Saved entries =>
+ + + + +
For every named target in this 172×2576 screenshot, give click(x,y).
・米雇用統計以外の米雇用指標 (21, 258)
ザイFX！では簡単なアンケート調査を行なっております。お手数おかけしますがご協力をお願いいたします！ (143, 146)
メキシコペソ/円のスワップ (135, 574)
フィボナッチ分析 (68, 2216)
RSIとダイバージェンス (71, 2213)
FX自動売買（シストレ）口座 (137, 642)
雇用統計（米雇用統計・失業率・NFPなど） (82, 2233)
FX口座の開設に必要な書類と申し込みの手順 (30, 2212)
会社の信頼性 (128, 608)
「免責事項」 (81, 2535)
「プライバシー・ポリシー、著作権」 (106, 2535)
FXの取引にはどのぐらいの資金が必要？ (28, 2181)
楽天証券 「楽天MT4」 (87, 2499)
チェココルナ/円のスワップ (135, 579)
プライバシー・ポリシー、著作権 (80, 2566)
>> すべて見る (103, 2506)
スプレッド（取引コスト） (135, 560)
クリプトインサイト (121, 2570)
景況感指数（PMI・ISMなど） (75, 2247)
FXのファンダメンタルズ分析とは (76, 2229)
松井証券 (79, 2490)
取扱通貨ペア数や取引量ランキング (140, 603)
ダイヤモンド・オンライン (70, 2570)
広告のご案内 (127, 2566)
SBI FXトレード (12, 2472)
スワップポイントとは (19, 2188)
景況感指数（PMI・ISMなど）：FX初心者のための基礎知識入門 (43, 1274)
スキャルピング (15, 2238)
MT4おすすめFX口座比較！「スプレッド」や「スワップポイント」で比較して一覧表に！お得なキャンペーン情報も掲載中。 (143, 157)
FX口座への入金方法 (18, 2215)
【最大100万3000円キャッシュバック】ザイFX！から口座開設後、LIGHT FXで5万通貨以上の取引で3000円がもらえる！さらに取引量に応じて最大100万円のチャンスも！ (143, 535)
+ + + + +
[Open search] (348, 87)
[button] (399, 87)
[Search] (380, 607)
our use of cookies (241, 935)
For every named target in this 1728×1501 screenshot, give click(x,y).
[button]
+ + + + +
From the records above, repeat exactly the lines from the one with "フィボナッチ分析 (68, 2216)" through the one with "FXで5万通貨以上の取引で3000円がもらえる！さらに取引量に応じて最大100万円のチャンスも！ (143, 535)", both included.

フィボナッチ分析 (68, 2216)
RSIとダイバージェンス (71, 2213)
FX自動売買（シストレ）口座 (137, 642)
雇用統計（米雇用統計・失業率・NFPなど） (82, 2233)
FX口座の開設に必要な書類と申し込みの手順 (30, 2212)
会社の信頼性 (128, 608)
「免責事項」 (81, 2535)
「プライバシー・ポリシー、著作権」 (106, 2535)
FXの取引にはどのぐらいの資金が必要？ (28, 2181)
楽天証券 「楽天MT4」 (87, 2499)
チェココルナ/円のスワップ (135, 579)
プライバシー・ポリシー、著作権 (80, 2566)
>> すべて見る (103, 2506)
スプレッド（取引コスト） (135, 560)
クリプトインサイト (121, 2570)
景況感指数（PMI・ISMなど） (75, 2247)
FXのファンダメンタルズ分析とは (76, 2229)
松井証券 (79, 2490)
取扱通貨ペア数や取引量ランキング (140, 603)
ダイヤモンド・オンライン (70, 2570)
広告のご案内 (127, 2566)
SBI FXトレード (12, 2472)
スワップポイントとは (19, 2188)
景況感指数（PMI・ISMなど）：FX初心者のための基礎知識入門 (43, 1274)
スキャルピング (15, 2238)
MT4おすすめFX口座比較！「スプレッド」や「スワップポイント」で比較して一覧表に！お得なキャンペーン情報も掲載中。 (143, 157)
FX口座への入金方法 (18, 2215)
【最大100万3000円キャッシュバック】ザイFX！から口座開設後、LIGHT FXで5万通貨以上の取引で3000円がもらえる！さらに取引量に応じて最大100万円のチャンスも！ (143, 535)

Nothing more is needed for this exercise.